Copyright (c) 2004 onward, Yusuke Shinyama (yusuke at cs dot nyu dot edu)
Permission is hereby granted, free of charge, to any person obtaining a copy of this software and associated documentation files (the "Software"), to deal in the Software without restriction, including without limitation the rights to use, copy, modify, merge, publish, distribute, sublicense, and/or sell copies of the Software, and to permit persons to whom the Software is furnished to do so, subject to the following conditions:
The above copyright notice and this permission notice shall be included in all copies or substantial portions of the Software.

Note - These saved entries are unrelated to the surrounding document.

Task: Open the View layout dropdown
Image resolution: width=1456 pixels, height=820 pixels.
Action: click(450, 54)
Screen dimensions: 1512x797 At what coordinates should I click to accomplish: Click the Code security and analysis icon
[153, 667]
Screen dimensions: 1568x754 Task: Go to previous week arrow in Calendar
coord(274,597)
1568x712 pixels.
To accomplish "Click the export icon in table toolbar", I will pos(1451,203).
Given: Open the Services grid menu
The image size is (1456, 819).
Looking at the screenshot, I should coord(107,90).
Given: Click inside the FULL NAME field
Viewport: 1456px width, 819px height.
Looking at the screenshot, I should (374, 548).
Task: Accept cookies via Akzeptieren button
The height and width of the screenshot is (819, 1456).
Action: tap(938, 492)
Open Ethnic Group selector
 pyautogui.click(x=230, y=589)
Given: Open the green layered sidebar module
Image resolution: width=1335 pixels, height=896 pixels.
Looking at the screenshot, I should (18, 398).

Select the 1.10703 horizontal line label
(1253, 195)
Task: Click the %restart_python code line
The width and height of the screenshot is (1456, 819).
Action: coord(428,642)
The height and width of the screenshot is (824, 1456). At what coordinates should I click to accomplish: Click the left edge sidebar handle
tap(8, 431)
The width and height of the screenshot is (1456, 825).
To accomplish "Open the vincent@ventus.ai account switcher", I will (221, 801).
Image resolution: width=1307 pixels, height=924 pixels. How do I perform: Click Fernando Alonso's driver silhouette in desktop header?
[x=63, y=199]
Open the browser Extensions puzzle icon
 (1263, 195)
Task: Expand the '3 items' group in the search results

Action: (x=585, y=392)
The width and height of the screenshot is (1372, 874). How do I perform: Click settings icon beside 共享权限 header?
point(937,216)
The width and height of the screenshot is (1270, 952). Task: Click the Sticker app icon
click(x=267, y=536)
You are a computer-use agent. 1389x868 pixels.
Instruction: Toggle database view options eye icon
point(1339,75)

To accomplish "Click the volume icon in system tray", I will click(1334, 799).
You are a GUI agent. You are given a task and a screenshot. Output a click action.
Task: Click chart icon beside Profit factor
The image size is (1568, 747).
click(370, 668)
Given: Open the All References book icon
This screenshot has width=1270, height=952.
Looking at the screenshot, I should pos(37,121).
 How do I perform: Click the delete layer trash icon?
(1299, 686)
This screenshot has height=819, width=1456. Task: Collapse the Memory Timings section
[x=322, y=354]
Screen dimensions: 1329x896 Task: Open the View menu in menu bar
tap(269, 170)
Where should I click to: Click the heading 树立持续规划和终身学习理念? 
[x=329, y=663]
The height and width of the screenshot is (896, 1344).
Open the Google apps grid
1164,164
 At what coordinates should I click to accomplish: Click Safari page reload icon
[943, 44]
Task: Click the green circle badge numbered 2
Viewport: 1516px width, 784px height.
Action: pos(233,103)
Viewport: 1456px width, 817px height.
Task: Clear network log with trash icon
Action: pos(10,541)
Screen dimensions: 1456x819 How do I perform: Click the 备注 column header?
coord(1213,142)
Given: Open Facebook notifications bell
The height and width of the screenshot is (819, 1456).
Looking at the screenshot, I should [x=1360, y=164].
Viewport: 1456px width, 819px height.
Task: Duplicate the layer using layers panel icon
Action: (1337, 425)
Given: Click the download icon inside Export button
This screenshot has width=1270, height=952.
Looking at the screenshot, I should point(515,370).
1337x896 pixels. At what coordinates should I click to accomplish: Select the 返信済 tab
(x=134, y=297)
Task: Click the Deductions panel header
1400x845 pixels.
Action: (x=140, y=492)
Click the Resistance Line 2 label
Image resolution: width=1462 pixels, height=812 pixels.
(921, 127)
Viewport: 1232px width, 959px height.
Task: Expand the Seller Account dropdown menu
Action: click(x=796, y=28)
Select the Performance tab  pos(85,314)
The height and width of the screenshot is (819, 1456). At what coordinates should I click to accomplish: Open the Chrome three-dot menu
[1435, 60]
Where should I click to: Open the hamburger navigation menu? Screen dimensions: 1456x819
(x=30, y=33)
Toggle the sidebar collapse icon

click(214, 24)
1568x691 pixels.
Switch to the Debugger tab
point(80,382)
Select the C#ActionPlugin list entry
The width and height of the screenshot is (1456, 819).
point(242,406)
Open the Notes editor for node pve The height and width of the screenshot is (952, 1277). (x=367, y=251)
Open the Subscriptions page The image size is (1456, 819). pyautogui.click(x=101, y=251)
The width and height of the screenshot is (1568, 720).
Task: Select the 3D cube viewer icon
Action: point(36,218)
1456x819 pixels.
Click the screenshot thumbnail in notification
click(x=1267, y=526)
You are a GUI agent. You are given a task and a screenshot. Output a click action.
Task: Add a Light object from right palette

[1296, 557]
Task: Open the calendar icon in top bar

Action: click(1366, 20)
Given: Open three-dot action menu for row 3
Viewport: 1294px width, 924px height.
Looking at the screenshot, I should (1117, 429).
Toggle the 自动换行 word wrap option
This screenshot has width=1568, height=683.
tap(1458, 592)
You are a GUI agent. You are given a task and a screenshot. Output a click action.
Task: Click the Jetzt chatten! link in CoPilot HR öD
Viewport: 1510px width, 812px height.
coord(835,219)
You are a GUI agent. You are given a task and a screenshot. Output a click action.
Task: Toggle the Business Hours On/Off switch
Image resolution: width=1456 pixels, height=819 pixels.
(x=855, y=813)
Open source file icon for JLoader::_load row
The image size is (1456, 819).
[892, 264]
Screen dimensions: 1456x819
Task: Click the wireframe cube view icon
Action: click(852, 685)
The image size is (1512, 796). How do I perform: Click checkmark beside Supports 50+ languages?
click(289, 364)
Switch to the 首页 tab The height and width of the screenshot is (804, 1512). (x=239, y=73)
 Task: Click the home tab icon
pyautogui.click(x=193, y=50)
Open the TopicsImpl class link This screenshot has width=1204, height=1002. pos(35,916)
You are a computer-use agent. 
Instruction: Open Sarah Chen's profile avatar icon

THE SOFTWARE IS PROVIDED "AS IS", WITHOUT WARRANTY OF ANY KIND, EXPRESS OR IMPLIED, INCLUDING BUT NOT LIMITED TO THE WARRANTIES OF MERCHANTABILITY, FITNESS FOR A PARTICULAR PURPOSE AND NONINFRINGEMENT. IN NO EVENT SHALL THE AUTHORS OR COPYRIGHT HOLDERS BE LIABLE FOR ANY CLAIM, DAMAGES OR OTHER LIABILITY, WHETHER IN AN ACTION OF CONTRACT, TORT OR OTHERWISE, ARISING FROM, OUT OF OR IN CONNECTION WITH THE SOFTWARE OR THE USE OR OTHER DEALINGS IN THE SOFTWARE.